Task requirements
Swap "animation" for "playback" in the lines from the one containing "Expand the Блокировка устройства tree node" through the end of the records, both ends included, and reproduce those lines with nothing else altered. Leave the pictures out of your answer.

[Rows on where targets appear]
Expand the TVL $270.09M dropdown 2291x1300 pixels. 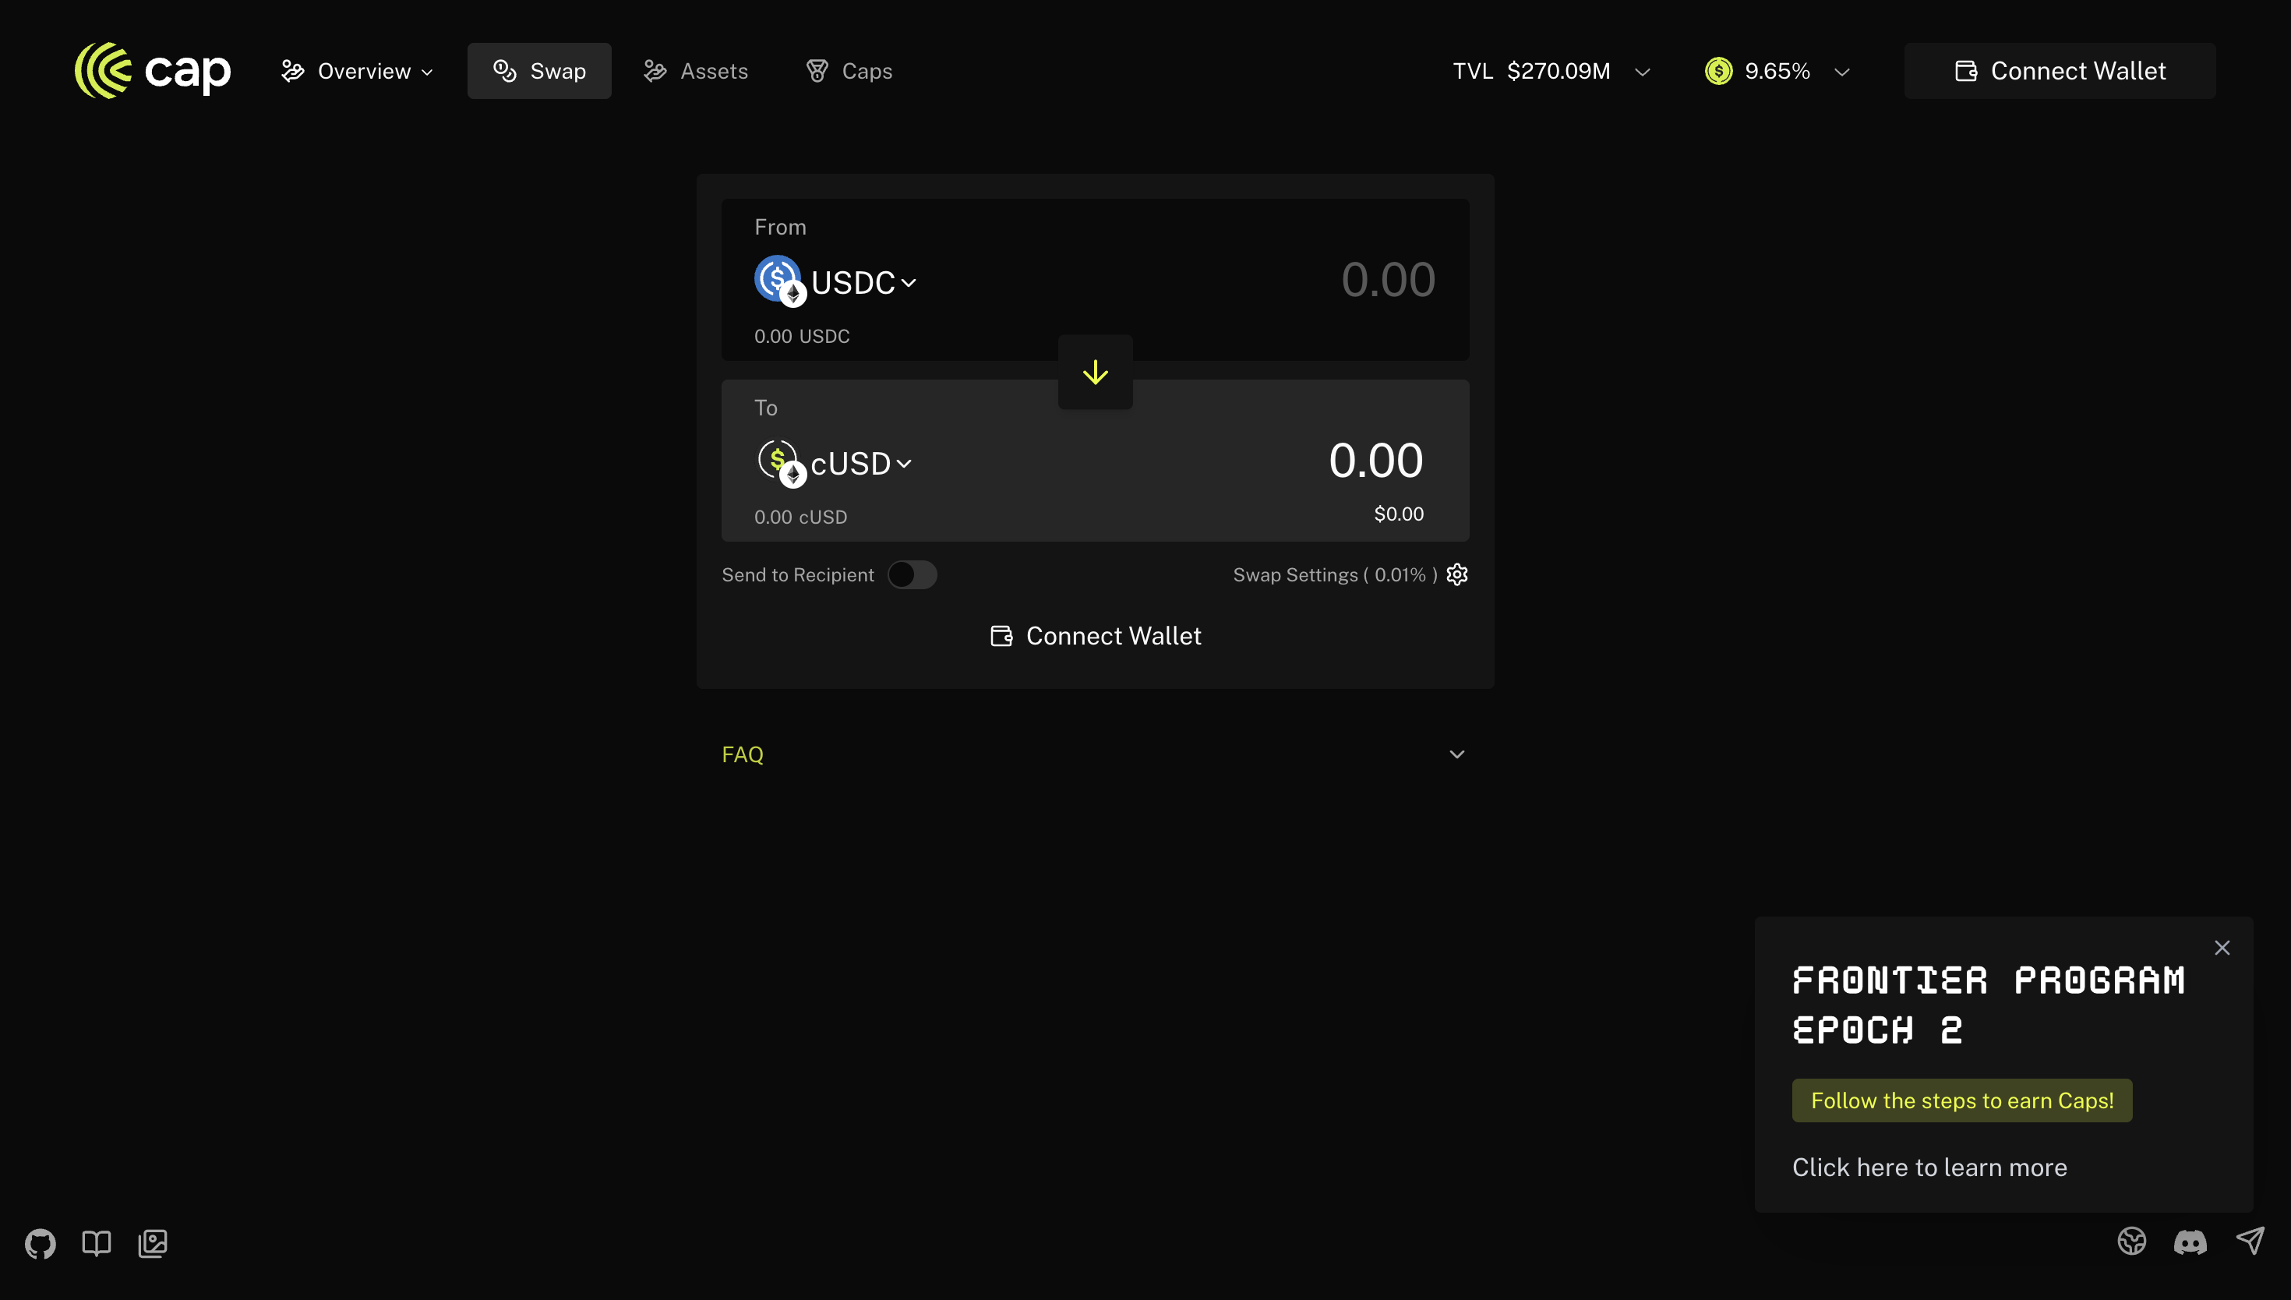1551,71
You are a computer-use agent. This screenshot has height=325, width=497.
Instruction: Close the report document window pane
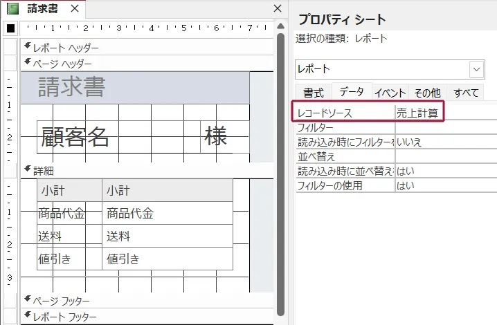coord(278,9)
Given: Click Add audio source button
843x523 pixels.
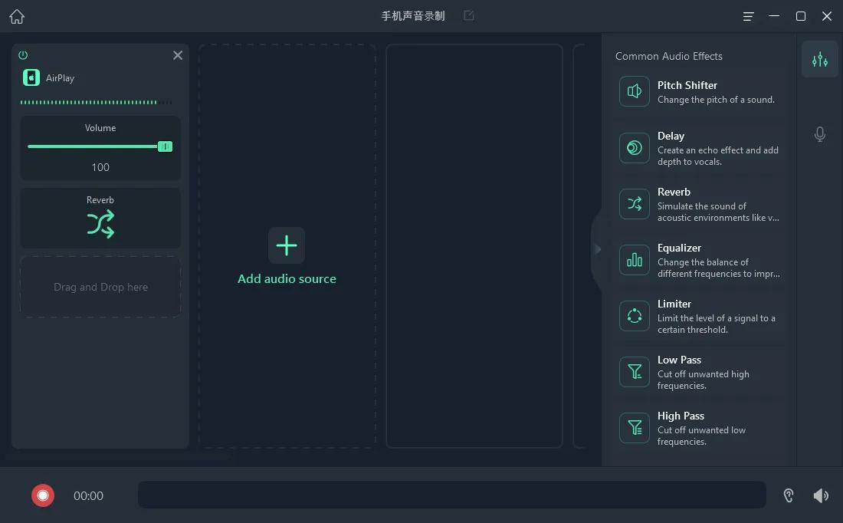Looking at the screenshot, I should coord(287,245).
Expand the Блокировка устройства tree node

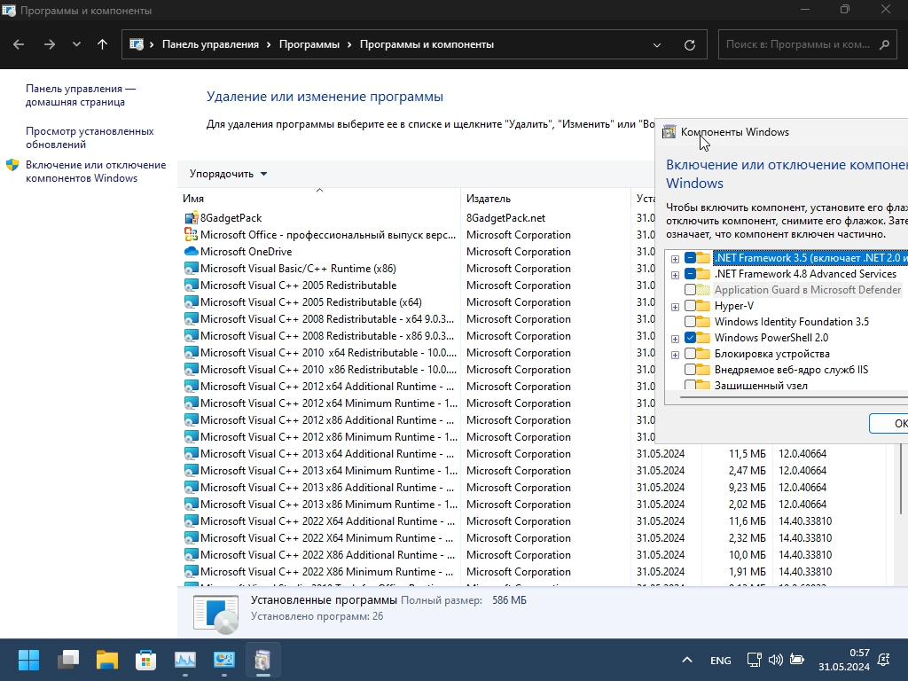[676, 354]
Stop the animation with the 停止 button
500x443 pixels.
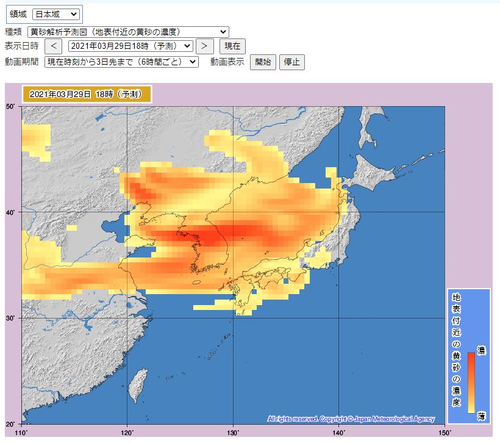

Result
Expand the Блокировка устройства tree node

[676, 354]
Stop the playback with the 停止 button
500x443 pixels.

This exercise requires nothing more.